> _GIVEN PROBLEM_:
Identify each row below that contains the string "width" and copy those rows in full. Count a match only when the case agrees.

(Collected data entries)
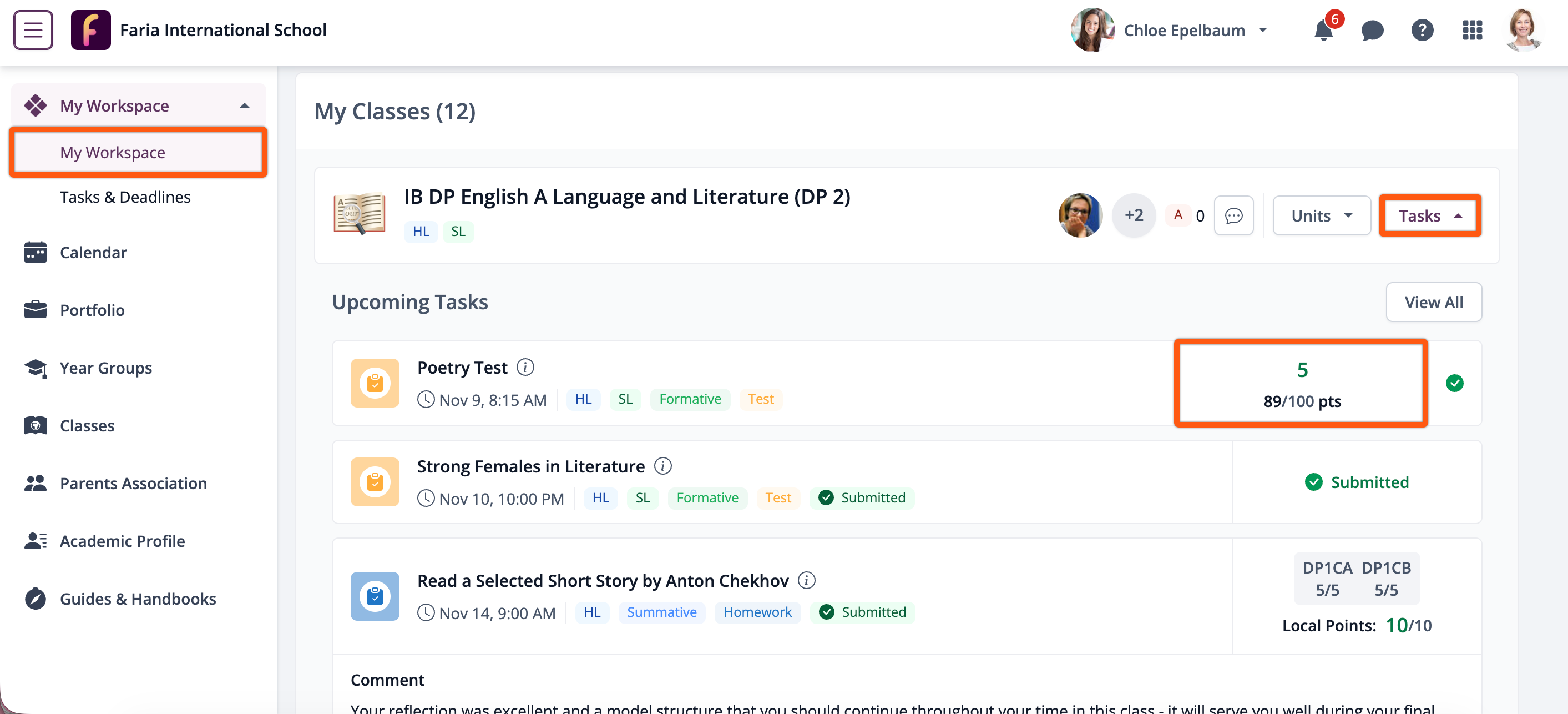Open the messages chat bubble icon
The height and width of the screenshot is (714, 1568).
1372,30
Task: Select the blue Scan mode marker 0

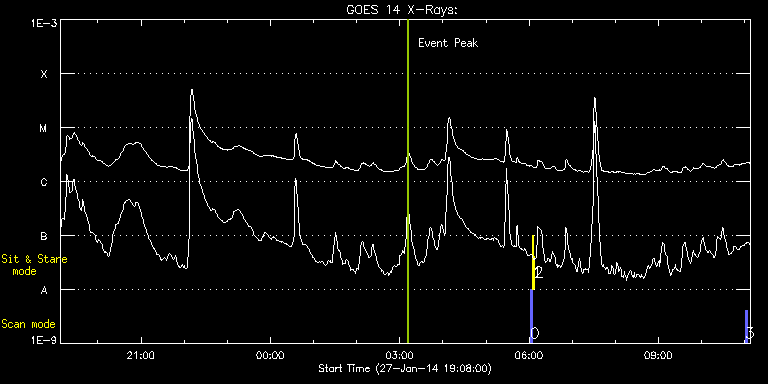Action: tap(531, 316)
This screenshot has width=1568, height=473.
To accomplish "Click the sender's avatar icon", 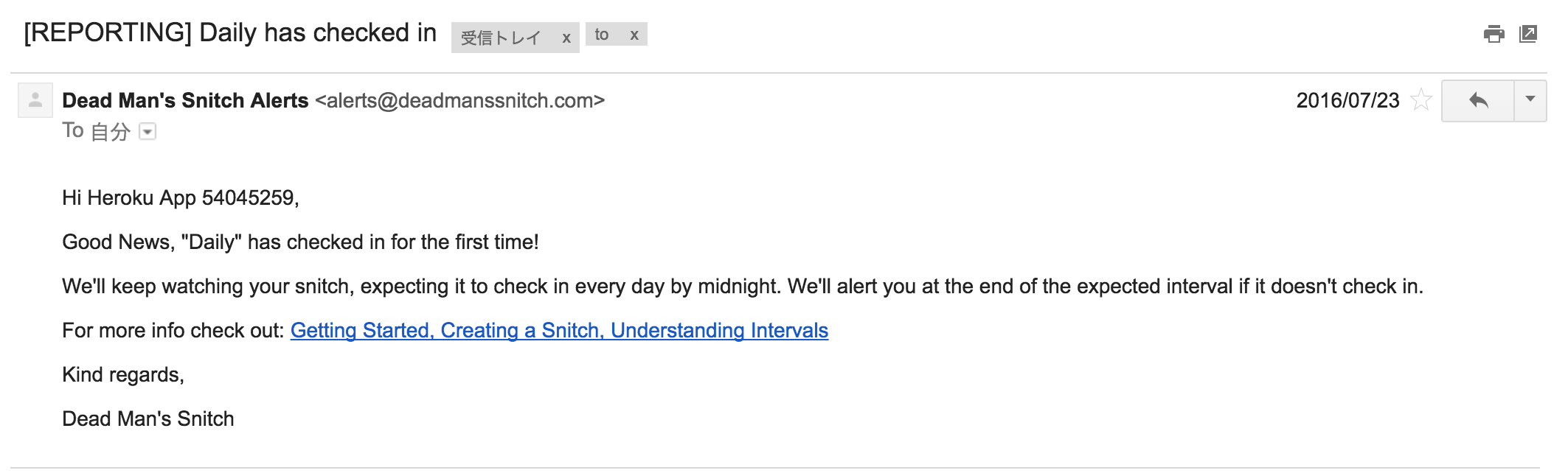I will tap(35, 100).
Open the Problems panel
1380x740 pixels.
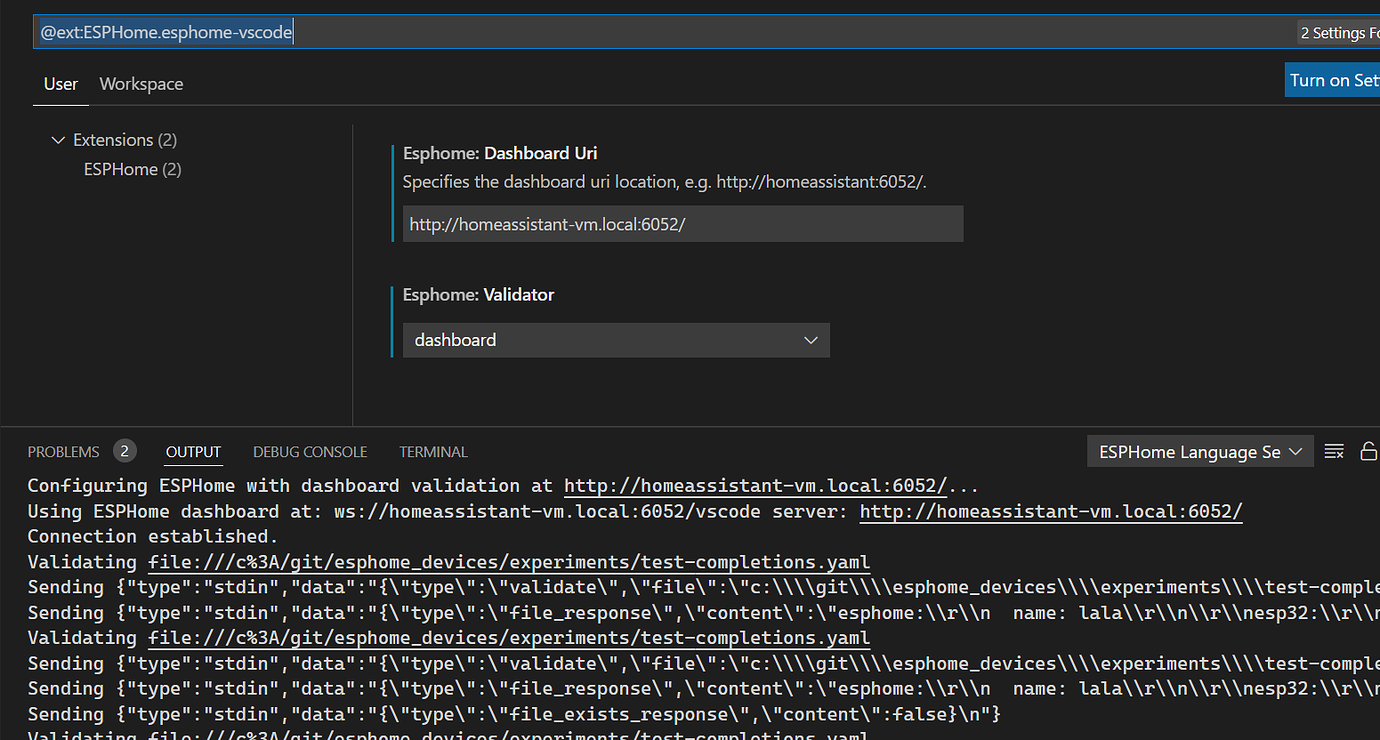pyautogui.click(x=63, y=451)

> _IN RESPONSE_:
The height and width of the screenshot is (714, 1568).
This screenshot has width=1568, height=473.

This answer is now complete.